* **Given request**: Rewrite the entries below, changing every "computer-use agent" to "screen agent" and leaving everything else as it is.
** START OF Data **
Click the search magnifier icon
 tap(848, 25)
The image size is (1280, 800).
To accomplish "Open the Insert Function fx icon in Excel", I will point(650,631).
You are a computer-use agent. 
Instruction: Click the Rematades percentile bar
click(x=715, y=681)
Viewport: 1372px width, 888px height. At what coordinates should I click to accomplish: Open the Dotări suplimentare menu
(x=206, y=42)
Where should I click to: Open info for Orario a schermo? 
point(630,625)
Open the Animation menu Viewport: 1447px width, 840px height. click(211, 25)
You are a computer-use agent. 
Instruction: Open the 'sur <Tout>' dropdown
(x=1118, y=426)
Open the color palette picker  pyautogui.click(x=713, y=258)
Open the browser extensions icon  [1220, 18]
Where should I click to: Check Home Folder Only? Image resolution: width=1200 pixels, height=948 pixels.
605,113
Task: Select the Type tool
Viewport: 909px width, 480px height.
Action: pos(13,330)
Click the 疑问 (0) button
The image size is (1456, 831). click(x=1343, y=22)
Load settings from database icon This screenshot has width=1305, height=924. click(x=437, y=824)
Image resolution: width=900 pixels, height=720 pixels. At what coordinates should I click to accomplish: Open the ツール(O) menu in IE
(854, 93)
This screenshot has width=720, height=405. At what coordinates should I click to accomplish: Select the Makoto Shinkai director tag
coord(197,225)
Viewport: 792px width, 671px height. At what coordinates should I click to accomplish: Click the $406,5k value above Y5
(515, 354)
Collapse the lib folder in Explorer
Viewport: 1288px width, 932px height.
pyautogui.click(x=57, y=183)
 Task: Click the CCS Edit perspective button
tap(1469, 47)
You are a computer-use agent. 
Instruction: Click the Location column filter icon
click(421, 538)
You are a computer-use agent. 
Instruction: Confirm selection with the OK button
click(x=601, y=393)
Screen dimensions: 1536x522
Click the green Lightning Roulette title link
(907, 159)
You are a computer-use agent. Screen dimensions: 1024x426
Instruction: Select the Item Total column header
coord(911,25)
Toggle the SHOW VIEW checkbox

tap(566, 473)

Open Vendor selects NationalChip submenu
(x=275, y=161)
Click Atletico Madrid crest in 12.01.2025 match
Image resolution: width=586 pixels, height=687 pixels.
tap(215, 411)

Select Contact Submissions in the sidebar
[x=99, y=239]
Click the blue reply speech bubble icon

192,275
** END OF Data **
* **Solution**:
Click the search magnifier icon
 tap(848, 25)
The image size is (1280, 800).
To accomplish "Open the Insert Function fx icon in Excel", I will point(650,631).
You are a screen agent. 
Instruction: Click the Rematades percentile bar
click(x=715, y=681)
Viewport: 1372px width, 888px height. At what coordinates should I click to accomplish: Open the Dotări suplimentare menu
(x=206, y=42)
Where should I click to: Open info for Orario a schermo? 
point(630,625)
Open the Animation menu Viewport: 1447px width, 840px height. click(211, 25)
You are a screen agent. 
Instruction: Open the 'sur <Tout>' dropdown
(x=1118, y=426)
Open the color palette picker  pyautogui.click(x=713, y=258)
Open the browser extensions icon  [1220, 18]
Where should I click to: Check Home Folder Only? Image resolution: width=1200 pixels, height=948 pixels.
605,113
Task: Select the Type tool
Viewport: 909px width, 480px height.
Action: pos(13,330)
Click the 疑问 (0) button
The image size is (1456, 831). click(x=1343, y=22)
Load settings from database icon This screenshot has width=1305, height=924. click(x=437, y=824)
Image resolution: width=900 pixels, height=720 pixels. At what coordinates should I click to accomplish: Open the ツール(O) menu in IE
(854, 93)
This screenshot has width=720, height=405. At what coordinates should I click to accomplish: Select the Makoto Shinkai director tag
coord(197,225)
Viewport: 792px width, 671px height. At what coordinates should I click to accomplish: Click the $406,5k value above Y5
(515, 354)
Collapse the lib folder in Explorer
Viewport: 1288px width, 932px height.
pyautogui.click(x=57, y=183)
 Task: Click the CCS Edit perspective button
tap(1469, 47)
You are a screen agent. 
Instruction: Click the Location column filter icon
click(421, 538)
You are a screen agent. 
Instruction: Confirm selection with the OK button
click(x=601, y=393)
Screen dimensions: 1536x522
Click the green Lightning Roulette title link
(907, 159)
You are a screen agent. Screen dimensions: 1024x426
Instruction: Select the Item Total column header
coord(911,25)
Toggle the SHOW VIEW checkbox

tap(566, 473)

Open Vendor selects NationalChip submenu
(x=275, y=161)
Click Atletico Madrid crest in 12.01.2025 match
Image resolution: width=586 pixels, height=687 pixels.
tap(215, 411)

Select Contact Submissions in the sidebar
[x=99, y=239]
Click the blue reply speech bubble icon

192,275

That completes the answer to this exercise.